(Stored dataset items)
──────

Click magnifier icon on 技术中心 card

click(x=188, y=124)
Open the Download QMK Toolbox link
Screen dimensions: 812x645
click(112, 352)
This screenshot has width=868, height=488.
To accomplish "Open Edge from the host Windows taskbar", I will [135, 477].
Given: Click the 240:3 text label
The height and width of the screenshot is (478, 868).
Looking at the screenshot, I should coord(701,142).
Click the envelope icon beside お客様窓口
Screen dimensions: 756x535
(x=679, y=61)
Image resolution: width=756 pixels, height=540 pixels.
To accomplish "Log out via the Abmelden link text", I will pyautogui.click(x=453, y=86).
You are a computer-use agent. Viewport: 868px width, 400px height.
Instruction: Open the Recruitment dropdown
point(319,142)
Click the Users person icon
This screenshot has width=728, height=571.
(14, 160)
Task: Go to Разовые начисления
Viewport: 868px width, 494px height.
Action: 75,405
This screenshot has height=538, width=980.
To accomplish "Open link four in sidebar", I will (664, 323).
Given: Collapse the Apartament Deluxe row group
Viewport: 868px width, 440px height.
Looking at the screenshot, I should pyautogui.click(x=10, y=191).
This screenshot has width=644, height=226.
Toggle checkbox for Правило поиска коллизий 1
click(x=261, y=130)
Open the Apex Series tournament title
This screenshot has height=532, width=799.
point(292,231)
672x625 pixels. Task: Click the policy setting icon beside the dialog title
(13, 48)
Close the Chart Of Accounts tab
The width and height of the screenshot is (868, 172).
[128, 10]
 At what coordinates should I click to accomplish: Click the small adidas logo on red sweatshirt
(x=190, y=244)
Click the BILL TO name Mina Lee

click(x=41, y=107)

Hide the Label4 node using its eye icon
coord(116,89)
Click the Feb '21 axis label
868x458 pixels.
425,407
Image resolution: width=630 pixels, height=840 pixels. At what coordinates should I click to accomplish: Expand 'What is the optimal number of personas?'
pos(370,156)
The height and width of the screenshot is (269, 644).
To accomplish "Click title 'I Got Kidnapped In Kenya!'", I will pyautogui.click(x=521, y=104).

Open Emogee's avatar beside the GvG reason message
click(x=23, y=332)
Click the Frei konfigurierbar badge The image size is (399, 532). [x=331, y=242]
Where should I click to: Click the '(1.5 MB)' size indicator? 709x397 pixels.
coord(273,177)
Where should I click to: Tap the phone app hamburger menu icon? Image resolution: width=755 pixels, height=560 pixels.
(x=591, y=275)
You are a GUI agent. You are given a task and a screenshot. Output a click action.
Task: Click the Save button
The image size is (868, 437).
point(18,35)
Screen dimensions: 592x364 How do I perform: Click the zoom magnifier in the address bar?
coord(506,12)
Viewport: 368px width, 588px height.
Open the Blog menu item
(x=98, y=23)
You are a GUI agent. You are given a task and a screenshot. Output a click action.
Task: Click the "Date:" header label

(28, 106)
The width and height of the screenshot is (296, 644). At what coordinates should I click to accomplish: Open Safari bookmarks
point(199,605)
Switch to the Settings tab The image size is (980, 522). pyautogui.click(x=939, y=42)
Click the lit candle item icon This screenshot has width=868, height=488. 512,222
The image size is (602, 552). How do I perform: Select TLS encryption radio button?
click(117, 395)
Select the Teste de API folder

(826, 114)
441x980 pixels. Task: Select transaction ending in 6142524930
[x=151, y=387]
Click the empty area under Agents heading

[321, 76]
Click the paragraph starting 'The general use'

──────

__WORK ITEM__.
Copy out every entry above exactly.

__SOLUTION TO THIS TASK__.
Click magnifier icon on 技术中心 card

click(x=188, y=124)
Open the Download QMK Toolbox link
Screen dimensions: 812x645
click(112, 352)
This screenshot has width=868, height=488.
To accomplish "Open Edge from the host Windows taskbar", I will [135, 477].
Given: Click the 240:3 text label
The height and width of the screenshot is (478, 868).
Looking at the screenshot, I should coord(701,142).
Click the envelope icon beside お客様窓口
Screen dimensions: 756x535
(x=679, y=61)
Image resolution: width=756 pixels, height=540 pixels.
To accomplish "Log out via the Abmelden link text", I will pyautogui.click(x=453, y=86).
You are a computer-use agent. Viewport: 868px width, 400px height.
Instruction: Open the Recruitment dropdown
point(319,142)
Click the Users person icon
This screenshot has width=728, height=571.
(14, 160)
Task: Go to Разовые начисления
Viewport: 868px width, 494px height.
Action: 75,405
This screenshot has height=538, width=980.
To accomplish "Open link four in sidebar", I will (664, 323).
Given: Collapse the Apartament Deluxe row group
Viewport: 868px width, 440px height.
Looking at the screenshot, I should pyautogui.click(x=10, y=191).
This screenshot has width=644, height=226.
Toggle checkbox for Правило поиска коллизий 1
click(x=261, y=130)
Open the Apex Series tournament title
This screenshot has height=532, width=799.
point(292,231)
672x625 pixels. Task: Click the policy setting icon beside the dialog title
(13, 48)
Close the Chart Of Accounts tab
The width and height of the screenshot is (868, 172).
[128, 10]
 At what coordinates should I click to accomplish: Click the small adidas logo on red sweatshirt
(x=190, y=244)
Click the BILL TO name Mina Lee

click(x=41, y=107)

Hide the Label4 node using its eye icon
coord(116,89)
Click the Feb '21 axis label
868x458 pixels.
425,407
Image resolution: width=630 pixels, height=840 pixels. At what coordinates should I click to accomplish: Expand 'What is the optimal number of personas?'
pos(370,156)
The height and width of the screenshot is (269, 644).
To accomplish "Click title 'I Got Kidnapped In Kenya!'", I will pyautogui.click(x=521, y=104).

Open Emogee's avatar beside the GvG reason message
click(x=23, y=332)
Click the Frei konfigurierbar badge The image size is (399, 532). [x=331, y=242]
Where should I click to: Click the '(1.5 MB)' size indicator? 709x397 pixels.
coord(273,177)
Where should I click to: Tap the phone app hamburger menu icon? Image resolution: width=755 pixels, height=560 pixels.
(x=591, y=275)
You are a GUI agent. You are given a task and a screenshot. Output a click action.
Task: Click the Save button
The image size is (868, 437).
point(18,35)
Screen dimensions: 592x364 How do I perform: Click the zoom magnifier in the address bar?
coord(506,12)
Viewport: 368px width, 588px height.
Open the Blog menu item
(x=98, y=23)
You are a GUI agent. You are given a task and a screenshot. Output a click action.
Task: Click the "Date:" header label

(28, 106)
The width and height of the screenshot is (296, 644). At what coordinates should I click to accomplish: Open Safari bookmarks
point(199,605)
Switch to the Settings tab The image size is (980, 522). pyautogui.click(x=939, y=42)
Click the lit candle item icon This screenshot has width=868, height=488. 512,222
The image size is (602, 552). How do I perform: Select TLS encryption radio button?
click(117, 395)
Select the Teste de API folder

(826, 114)
441x980 pixels. Task: Select transaction ending in 6142524930
[x=151, y=387]
Click the empty area under Agents heading

[321, 76]
Click the paragraph starting 'The general use'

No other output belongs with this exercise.